▶ Input data:
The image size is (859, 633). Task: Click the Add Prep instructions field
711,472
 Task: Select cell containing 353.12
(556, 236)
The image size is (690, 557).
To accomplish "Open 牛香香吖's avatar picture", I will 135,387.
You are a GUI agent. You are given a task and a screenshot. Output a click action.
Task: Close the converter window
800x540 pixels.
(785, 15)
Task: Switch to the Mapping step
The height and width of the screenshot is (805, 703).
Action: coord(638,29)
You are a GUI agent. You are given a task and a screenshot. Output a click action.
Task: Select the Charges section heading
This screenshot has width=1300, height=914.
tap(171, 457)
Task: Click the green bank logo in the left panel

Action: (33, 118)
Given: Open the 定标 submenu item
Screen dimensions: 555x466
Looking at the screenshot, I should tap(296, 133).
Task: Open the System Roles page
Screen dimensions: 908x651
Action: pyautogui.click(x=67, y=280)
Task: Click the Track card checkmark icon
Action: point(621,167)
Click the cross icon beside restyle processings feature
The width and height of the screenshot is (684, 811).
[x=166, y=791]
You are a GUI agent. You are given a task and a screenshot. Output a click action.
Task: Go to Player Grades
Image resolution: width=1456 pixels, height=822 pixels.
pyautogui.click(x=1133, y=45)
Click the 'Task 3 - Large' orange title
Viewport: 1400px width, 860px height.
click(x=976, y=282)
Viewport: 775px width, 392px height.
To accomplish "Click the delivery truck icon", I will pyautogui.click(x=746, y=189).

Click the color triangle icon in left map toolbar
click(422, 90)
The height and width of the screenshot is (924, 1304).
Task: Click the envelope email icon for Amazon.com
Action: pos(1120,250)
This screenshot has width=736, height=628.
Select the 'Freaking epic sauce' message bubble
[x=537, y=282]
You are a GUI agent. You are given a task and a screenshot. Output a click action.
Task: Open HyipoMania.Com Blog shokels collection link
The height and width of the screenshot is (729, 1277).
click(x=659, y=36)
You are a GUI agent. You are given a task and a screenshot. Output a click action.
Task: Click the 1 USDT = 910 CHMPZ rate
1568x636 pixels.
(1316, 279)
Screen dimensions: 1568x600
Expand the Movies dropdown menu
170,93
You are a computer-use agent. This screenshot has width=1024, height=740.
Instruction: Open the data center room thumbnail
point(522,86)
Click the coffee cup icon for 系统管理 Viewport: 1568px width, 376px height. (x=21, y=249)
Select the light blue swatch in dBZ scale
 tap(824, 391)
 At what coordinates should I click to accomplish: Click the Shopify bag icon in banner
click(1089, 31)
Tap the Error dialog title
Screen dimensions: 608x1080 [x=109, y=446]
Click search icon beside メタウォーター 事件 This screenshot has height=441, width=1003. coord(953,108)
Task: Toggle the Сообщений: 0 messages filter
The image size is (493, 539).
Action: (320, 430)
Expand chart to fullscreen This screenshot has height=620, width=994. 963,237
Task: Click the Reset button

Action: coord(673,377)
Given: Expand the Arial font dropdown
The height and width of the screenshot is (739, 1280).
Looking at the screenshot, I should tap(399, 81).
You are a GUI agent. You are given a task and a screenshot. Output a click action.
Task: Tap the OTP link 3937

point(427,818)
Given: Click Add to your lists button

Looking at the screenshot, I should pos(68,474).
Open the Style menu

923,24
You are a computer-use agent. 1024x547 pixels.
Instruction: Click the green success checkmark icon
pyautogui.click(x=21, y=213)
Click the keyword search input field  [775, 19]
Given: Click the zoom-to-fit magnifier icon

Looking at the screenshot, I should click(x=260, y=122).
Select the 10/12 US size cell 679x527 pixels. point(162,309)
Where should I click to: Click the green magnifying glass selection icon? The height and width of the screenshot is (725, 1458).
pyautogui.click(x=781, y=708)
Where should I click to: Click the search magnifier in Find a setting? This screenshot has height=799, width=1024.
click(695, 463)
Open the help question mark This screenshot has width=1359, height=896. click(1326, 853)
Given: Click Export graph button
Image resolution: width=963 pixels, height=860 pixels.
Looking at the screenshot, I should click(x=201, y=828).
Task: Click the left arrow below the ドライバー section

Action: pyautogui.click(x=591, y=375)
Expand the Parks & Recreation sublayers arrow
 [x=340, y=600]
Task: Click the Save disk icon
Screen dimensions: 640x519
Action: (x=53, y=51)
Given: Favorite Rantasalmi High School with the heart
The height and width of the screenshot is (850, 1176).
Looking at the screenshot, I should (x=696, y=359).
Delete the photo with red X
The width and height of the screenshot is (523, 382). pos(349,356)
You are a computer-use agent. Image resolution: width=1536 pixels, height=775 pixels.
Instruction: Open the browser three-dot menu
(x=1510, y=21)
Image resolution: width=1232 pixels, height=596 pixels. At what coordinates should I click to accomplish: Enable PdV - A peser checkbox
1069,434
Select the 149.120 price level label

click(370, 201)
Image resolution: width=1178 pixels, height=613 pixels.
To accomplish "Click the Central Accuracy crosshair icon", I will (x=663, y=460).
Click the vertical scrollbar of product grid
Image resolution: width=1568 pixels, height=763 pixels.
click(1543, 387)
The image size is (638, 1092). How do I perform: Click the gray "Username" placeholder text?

▶ What needs to be done:
How many lines of the entries contain "computer"? Answer with a number alone.

▶ Result:
3